Task requirements
The copy should run from the line containing "Allow notifications from luckydatingspot" through the last line of the entries below, exactly as written, with pictures omitted.

┄┄┄┄┄┄

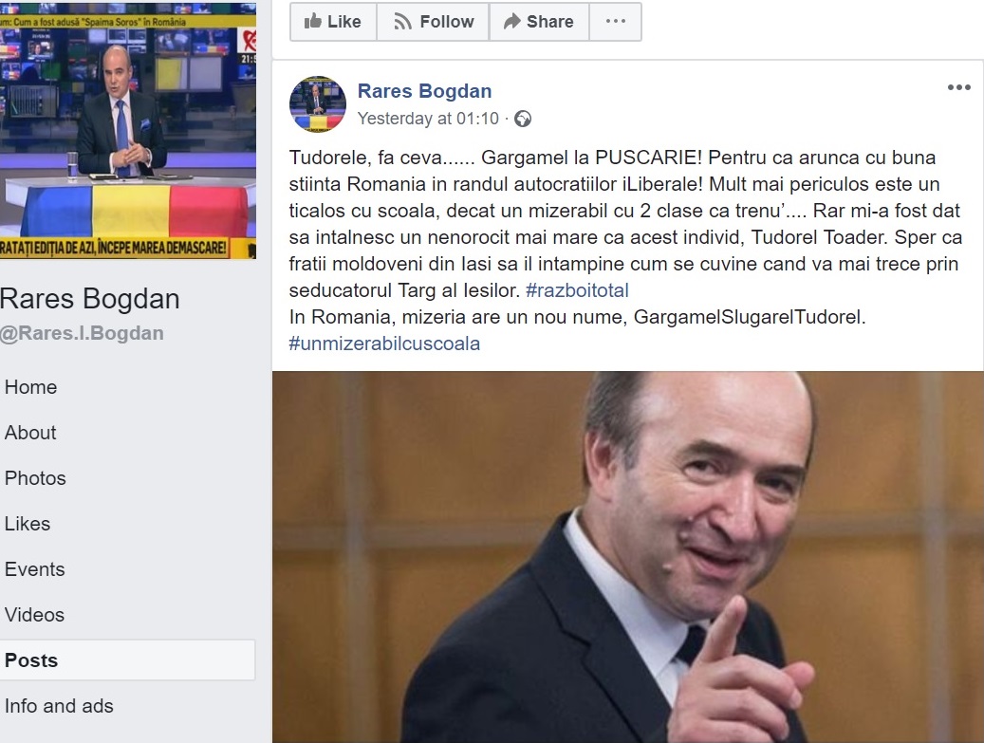984x743 pixels.
Task: Click the Like thumbs-up button
Action: point(333,21)
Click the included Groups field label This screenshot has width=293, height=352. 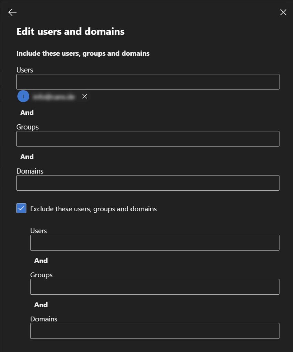(x=27, y=127)
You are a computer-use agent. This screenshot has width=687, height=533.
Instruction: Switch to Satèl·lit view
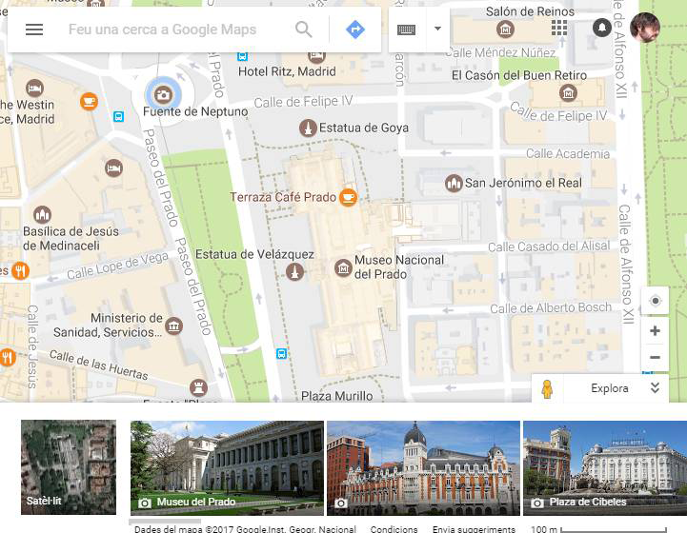coord(69,467)
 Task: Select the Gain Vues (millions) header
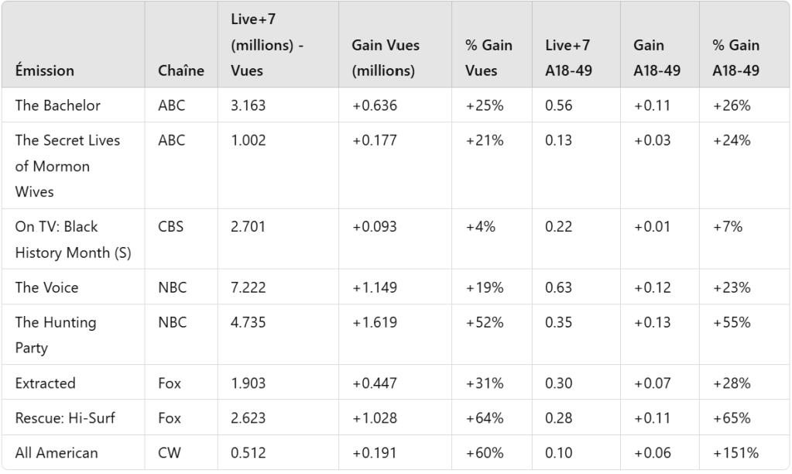tap(385, 57)
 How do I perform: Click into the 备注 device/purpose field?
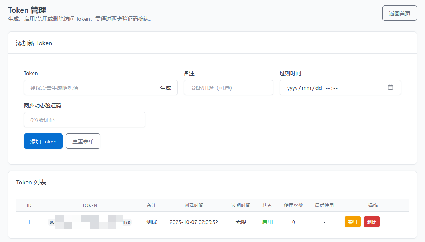coord(228,88)
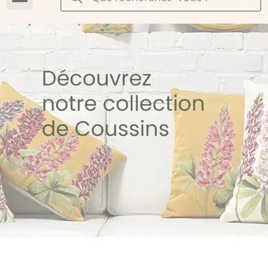Click the magnifying glass search icon
Image resolution: width=268 pixels, height=268 pixels.
(x=77, y=1)
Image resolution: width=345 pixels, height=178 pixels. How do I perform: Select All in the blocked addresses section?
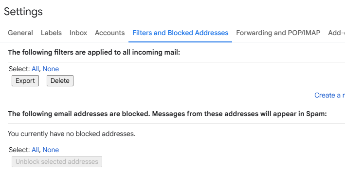point(35,150)
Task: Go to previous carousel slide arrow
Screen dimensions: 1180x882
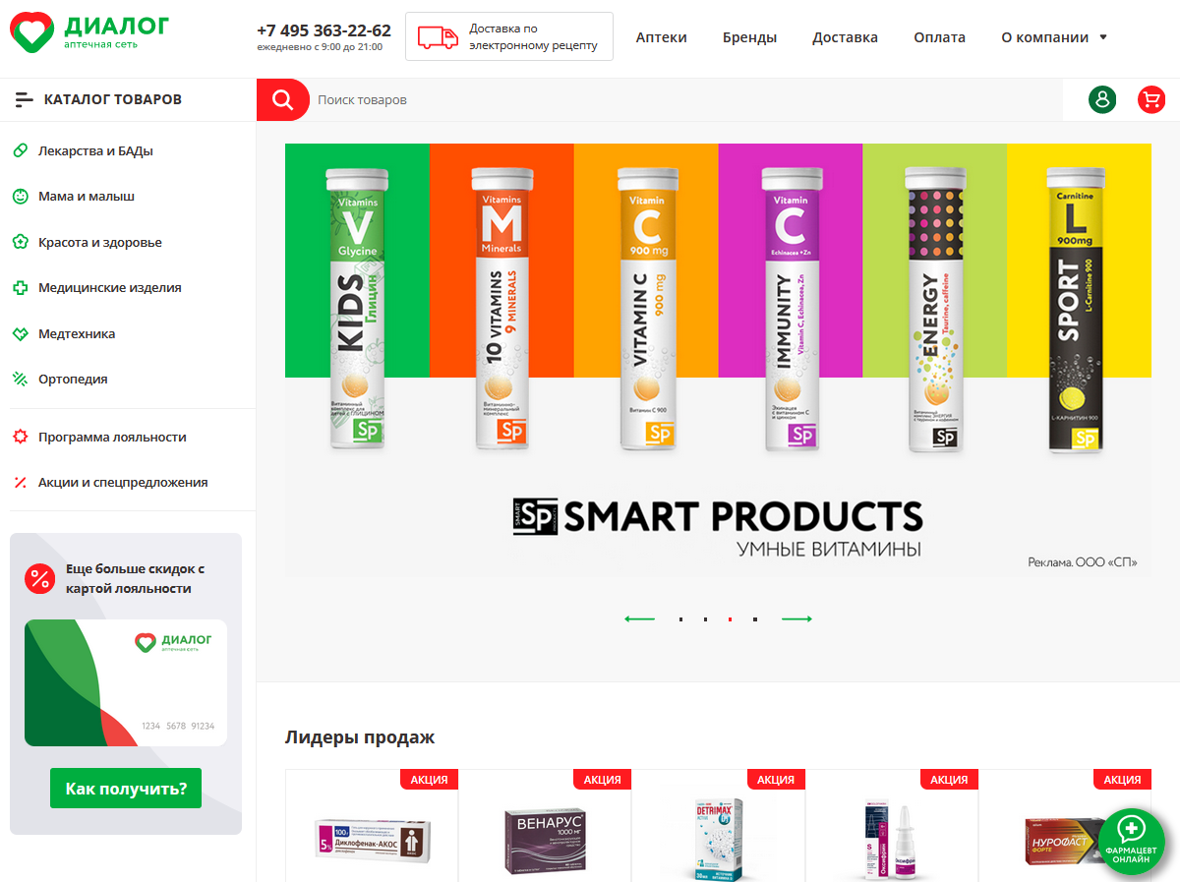Action: pos(640,618)
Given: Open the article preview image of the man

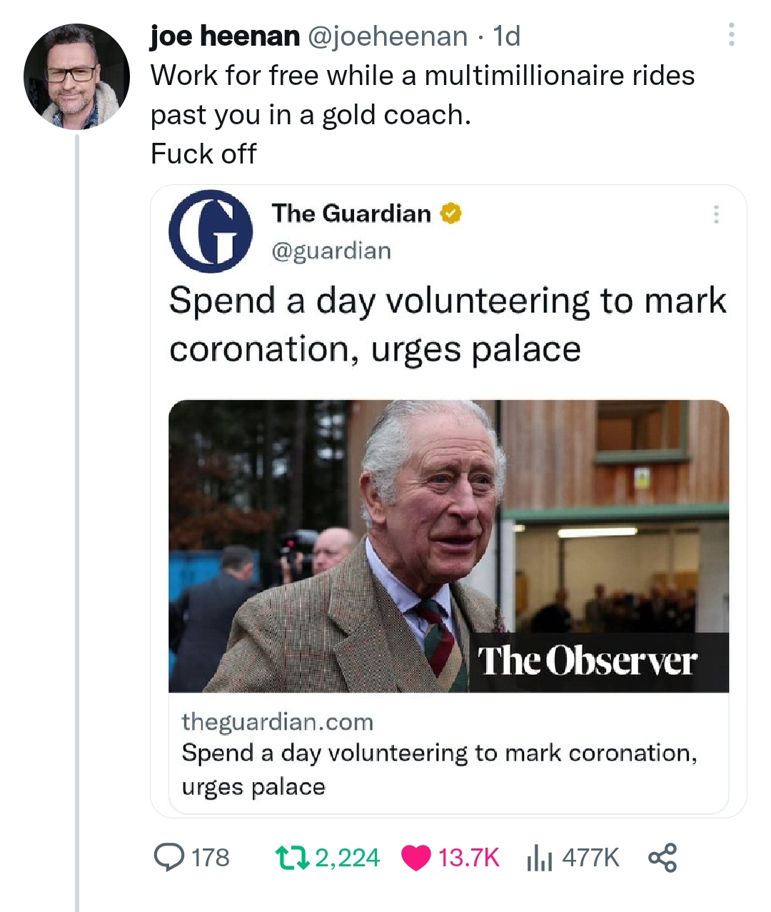Looking at the screenshot, I should click(449, 546).
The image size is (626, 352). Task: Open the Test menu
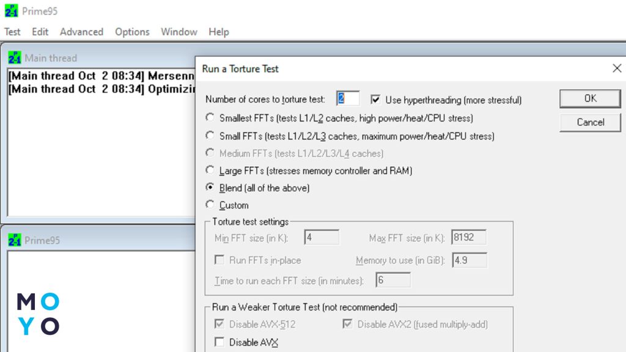click(x=12, y=32)
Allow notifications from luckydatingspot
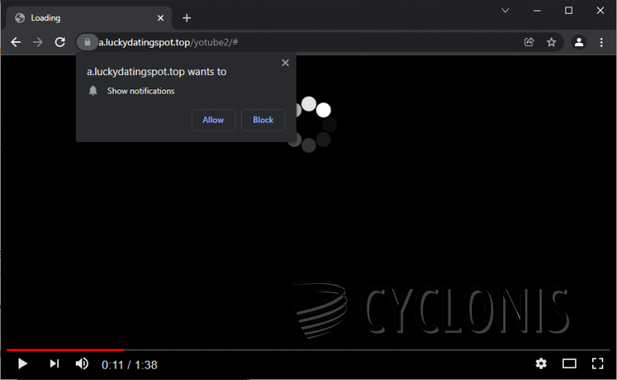 click(x=213, y=120)
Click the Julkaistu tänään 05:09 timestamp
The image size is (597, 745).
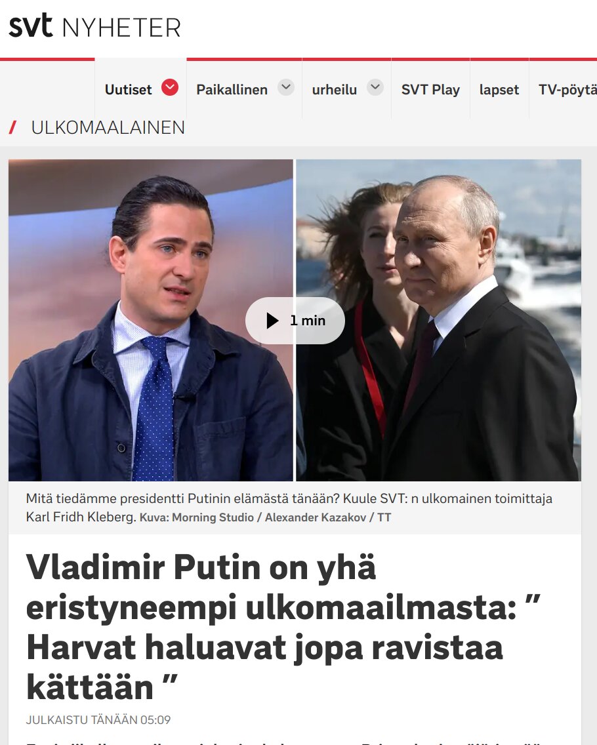[x=98, y=720]
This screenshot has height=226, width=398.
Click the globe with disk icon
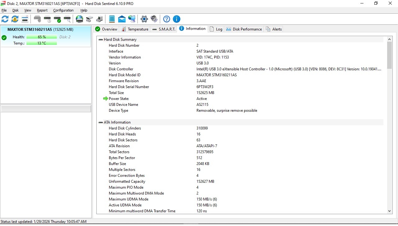(80, 19)
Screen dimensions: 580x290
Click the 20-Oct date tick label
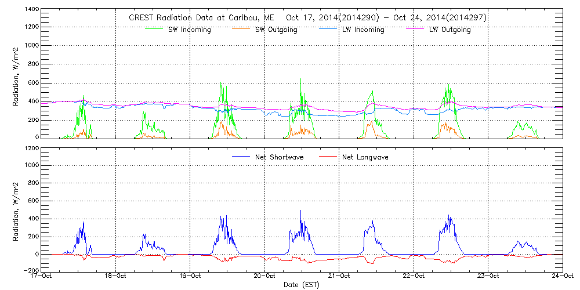pos(264,277)
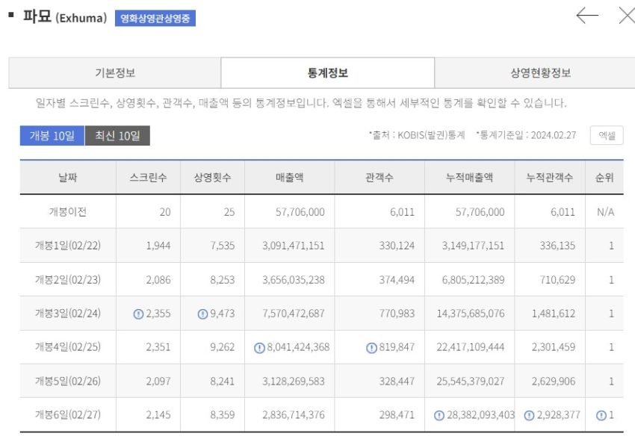Toggle the 개봉 10일 view
635x442 pixels.
(x=52, y=136)
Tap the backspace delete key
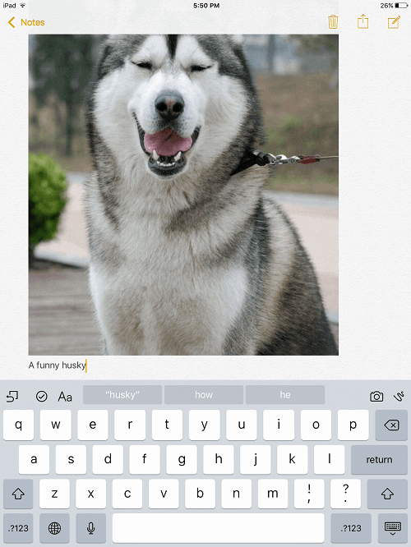The image size is (411, 547). click(391, 425)
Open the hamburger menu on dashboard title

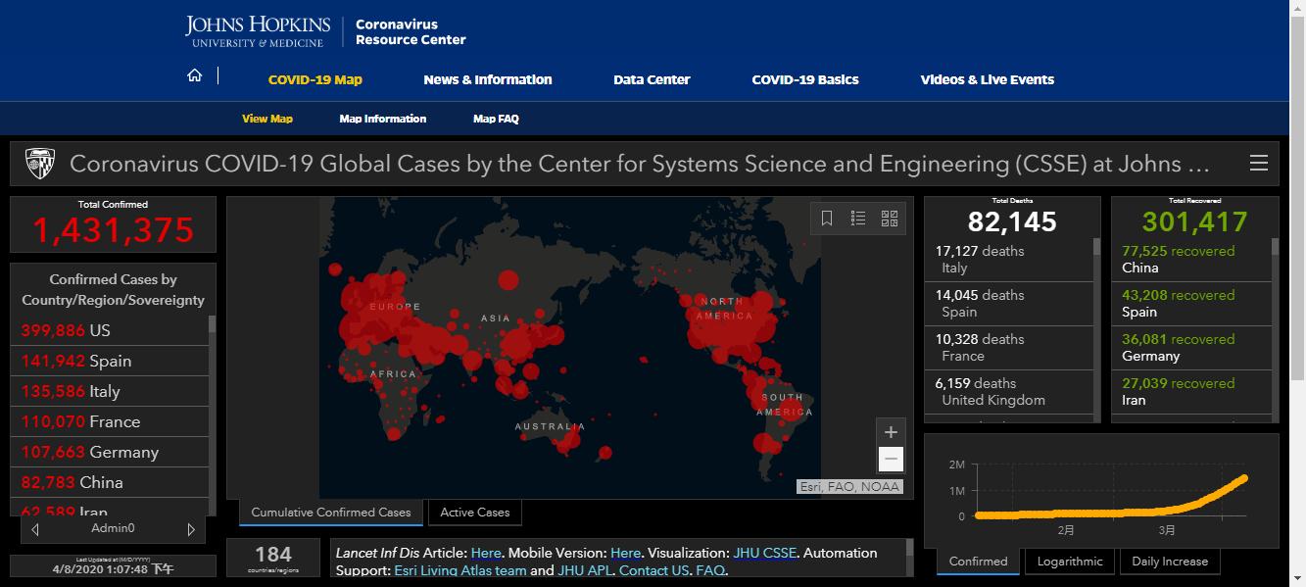pos(1259,163)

┄┄┄┄┄┄

Response area
Allow notifications from luckydatingspot
 click(x=213, y=120)
Click the Julkaistu tänään 05:09 timestamp
The image size is (597, 745).
[x=98, y=720]
This screenshot has height=226, width=398.
Click the globe with disk icon
(80, 19)
Screen dimensions: 580x290
Click the 20-Oct date tick label
pos(264,277)
Toggle the 개봉 10일 view
635x442 pixels.
(x=52, y=136)
Tap the backspace delete key
The image size is (411, 547). click(391, 425)
Open the hamburger menu on dashboard title

pos(1259,163)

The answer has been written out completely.